What needs to be done: Write down exactly the lines from the one below that has "Task: Click the Conditional" to the end of the data, both ends included; the pictures should not appear in your copy.

Dataset records:
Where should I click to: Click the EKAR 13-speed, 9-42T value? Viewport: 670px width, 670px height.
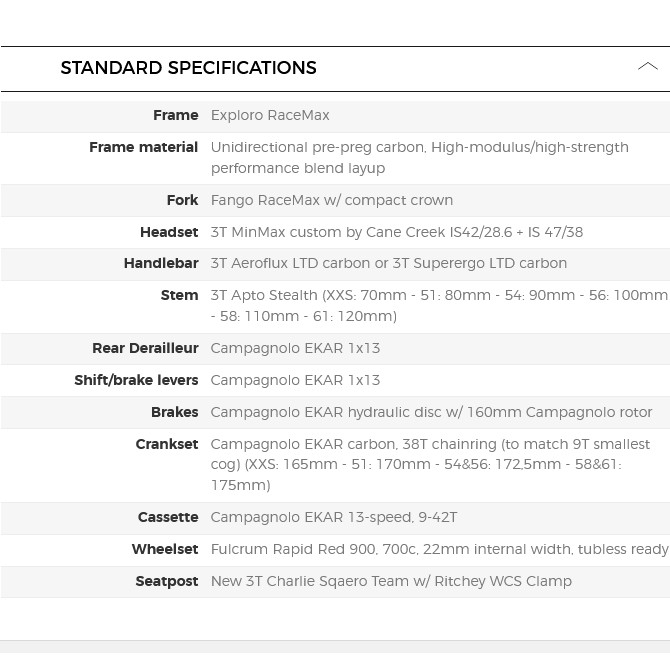coord(333,517)
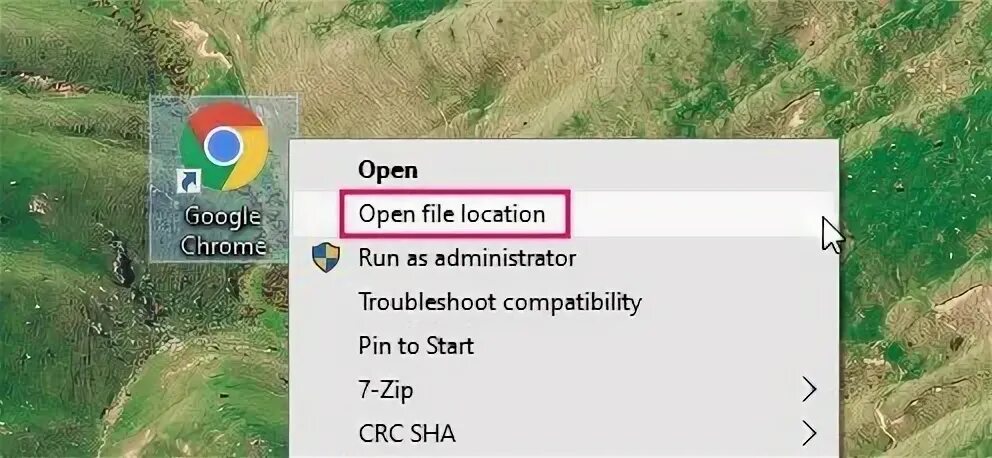Click the selection highlight around the Chrome shortcut

tap(223, 178)
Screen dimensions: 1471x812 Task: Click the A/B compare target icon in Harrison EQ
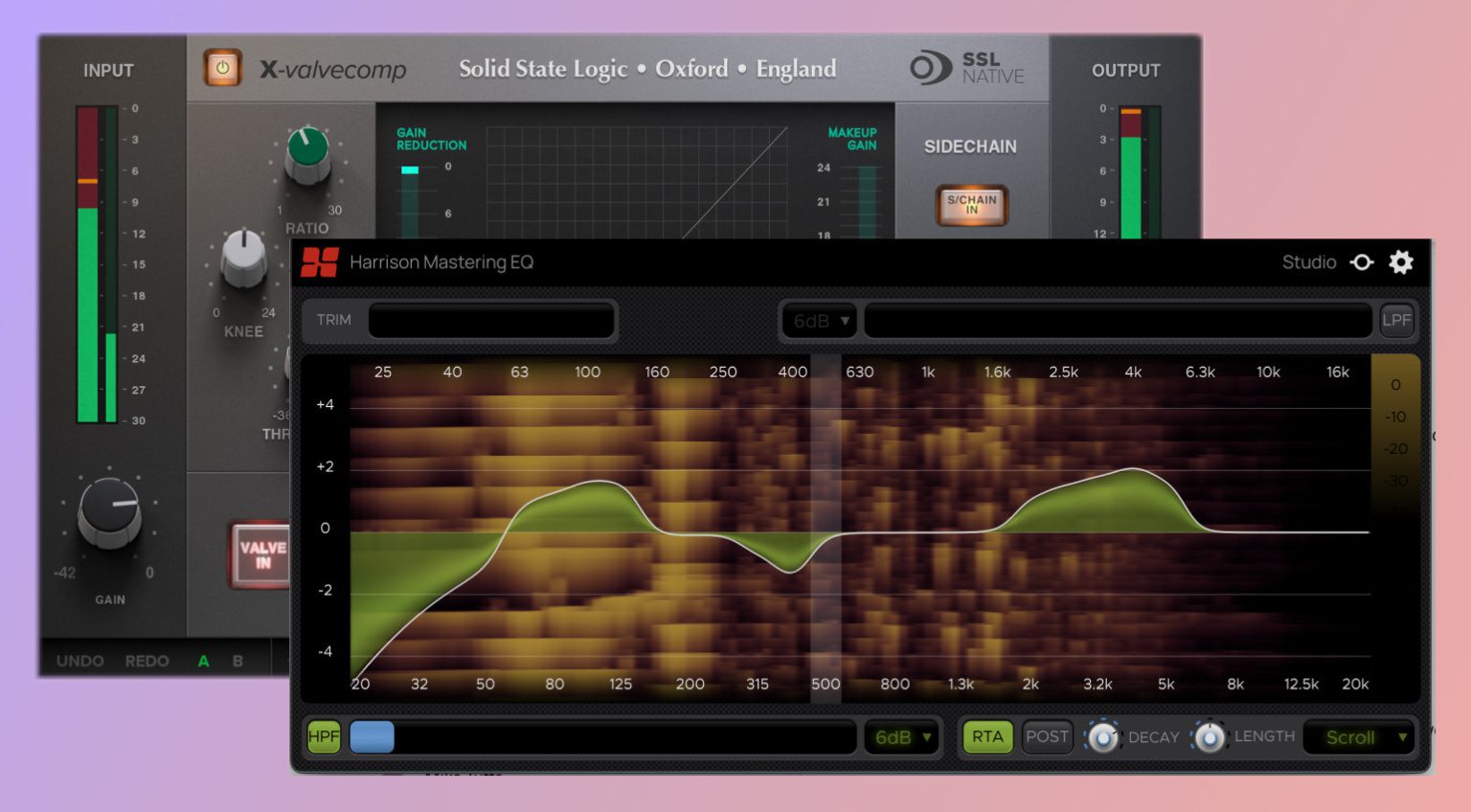tap(1362, 261)
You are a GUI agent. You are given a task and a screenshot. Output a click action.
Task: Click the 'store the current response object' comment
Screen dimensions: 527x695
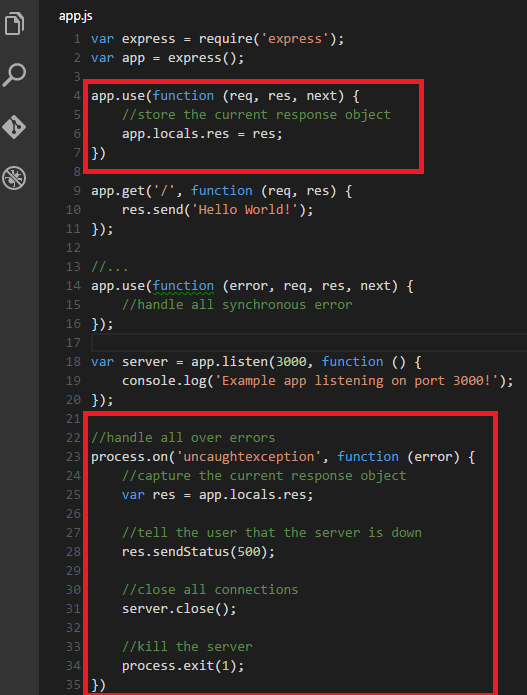tap(257, 115)
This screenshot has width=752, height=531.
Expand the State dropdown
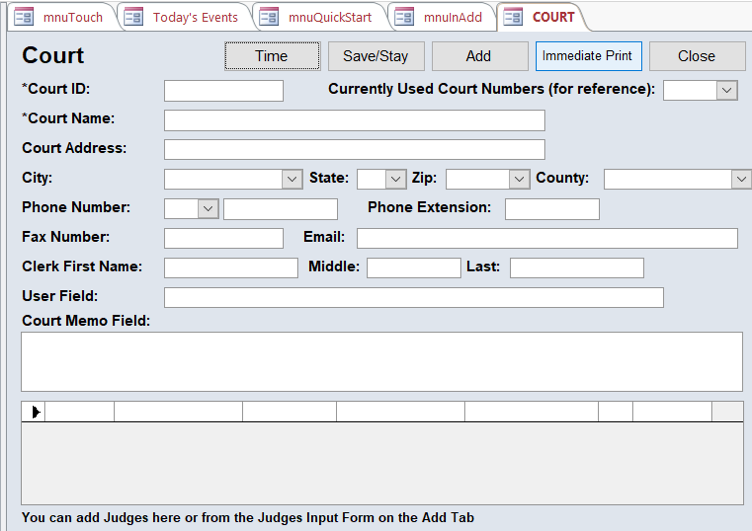tap(396, 180)
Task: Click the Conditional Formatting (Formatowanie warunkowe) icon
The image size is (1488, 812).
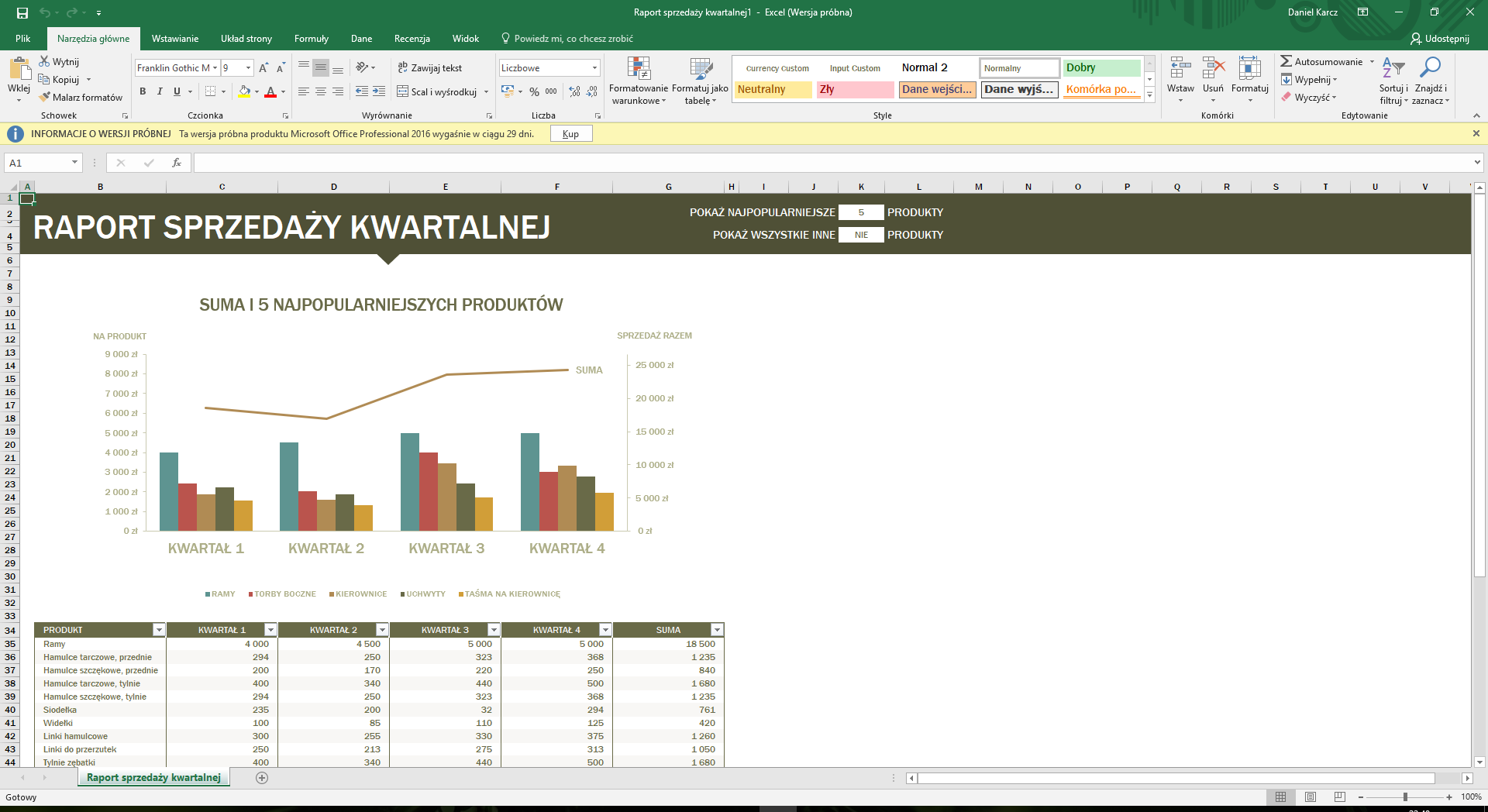Action: pos(638,69)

Solution for this task:
Task: Click the Conditional Formatting (Formatowanie warunkowe) icon
The image size is (1488, 812).
Action: pos(638,69)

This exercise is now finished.